Justice sous-financée, tribunaux vétustes, effectifs insuffisants... Les magistrats belges au bord de la crise de nerfs

Habituellement très discrets, ils ont décidé  de médiatiser leur combat. Les procureurs du roi ont pris la plume pour faire part au gouvernement de leur épuisement.

Article rédigé par Fabien Cazeaux
Radio France
Publié
Temps de lecture : 2min
Les bureaux du procureur du roi à Bruxelles, le 28 janvier 2025 (HATIM KAGHAT / BELGA MAG)
Les bureaux du procureur du roi à Bruxelles, le 28 janvier 2025 (HATIM KAGHAT / BELGA MAG)

Cela fait plusieurs mois qu’ils rongeaient leur frein, en attendant d’avoir un gouvernement à qui s’adresser : c'est chose faite depuis février. Les chefs de quinze parquets de Belgique lui ont envoyé une lettre ouverte début juin. C'est une première pour ces magistrats habituellement très discrets. "La justice est épuisée, il est temps d'agir", peut-on lire en conclusion d’une longue énumération des problèmes auxquelles l’institution fait face. Manque de magistrats, bâtiments délabrés, numérisation qui traîne, peines non exécutées faute de place dans les lieux de détention… La situation est jugée alarmante, et cette situation fait consensus entre Flamands et Wallons. Le constat dépasse les clivages traditionnels en Belgique.

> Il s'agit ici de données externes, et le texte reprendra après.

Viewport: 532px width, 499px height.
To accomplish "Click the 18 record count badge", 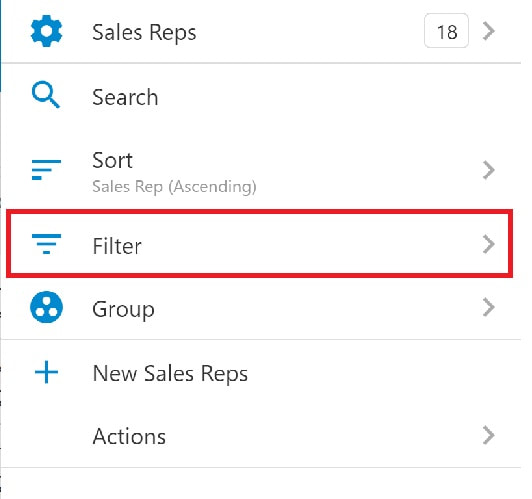I will [x=446, y=31].
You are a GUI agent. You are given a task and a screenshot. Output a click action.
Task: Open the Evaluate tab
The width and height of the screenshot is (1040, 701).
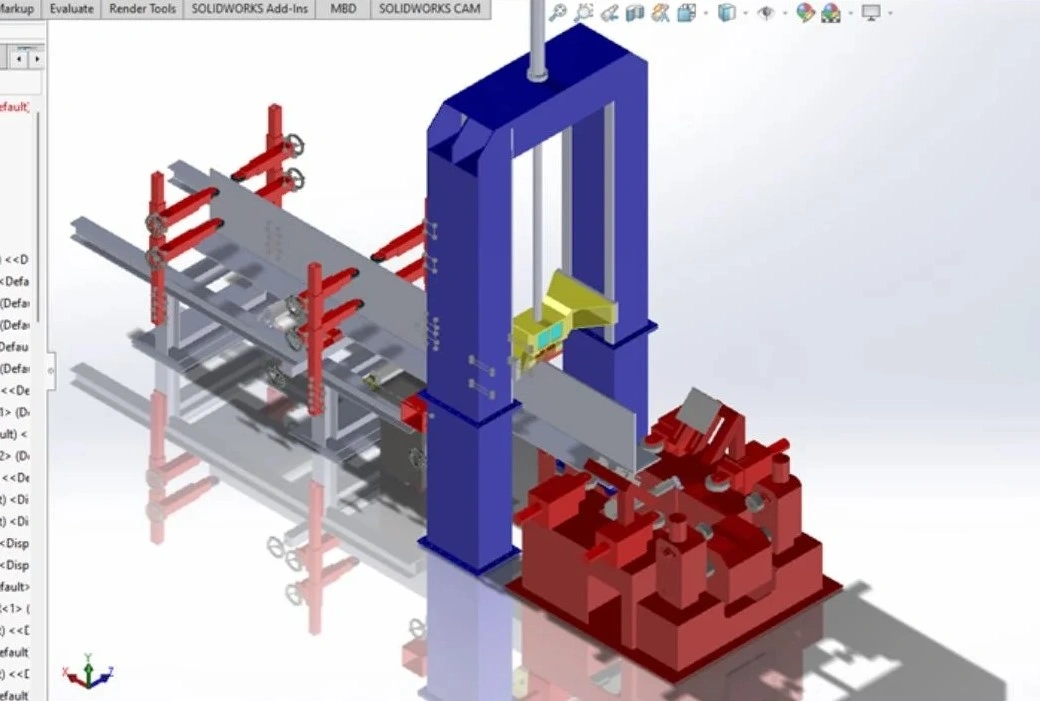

Une opération "tribunal mort" avait même été organisée dans la ville francophone de Nivelles, en début d’année, où des moisissures potentiellement toxiques avaient été repérées aux archives du sous-sol, symbole d’un sous-investissement chronique dans les locaux, et dans les métiers de la Justice. Les magistrats plaident bien sûr pour eux-mêmes, mais aussi pour tous les métiers sans lesquels la Justice ne peut fonctionner : juristes, criminologues, ou même assistants administratifs dont les procureurs disent manquer cruellement.

Des moyens insuffisants face à des besoins grandissants 

Ces dernières années, le nombre d'affaires liées au trafic de drogue a explosé en Belgique. Le démantèlement de filières internationales passe souvent par le pays, on l'a encore vu l'an dernier avec le procès Encro, du nom d’une messagerie sur lequel un vaste réseau de narcotrafiquants avait pu être repéré. Plus de 120 prévenus d’une dizaine de nationalités différentes.

Il y a aussi, au niveau des parquets belges, de plus en plus d'affaires de violences familiales, voire de trafics d'êtres humains. En tout, la Belgique dépense 0,22% de sa richesse nationale au financement de sa Justice. C'est très peu, et les magistrats belges sentent bien que la priorité risque d'être mise ailleurs dans les prochaines années : en particulier sur l'effort de défense, que la Belgique souhaite porter de 1,3% du produit intérieur Brut à 2% dans un premier temps puis, à terme, à 5%. Les magistrats lorgnent jalousement sur ces budgets en pleine expansion, et le font savoir notamment en reportant les audiences non urgentes en signe de protestation contre leurs conditions de travail.

Ils menacent de prolonger ce mouvement de grogne s'ils estiment ne pas être entendus par le gouvernement belge.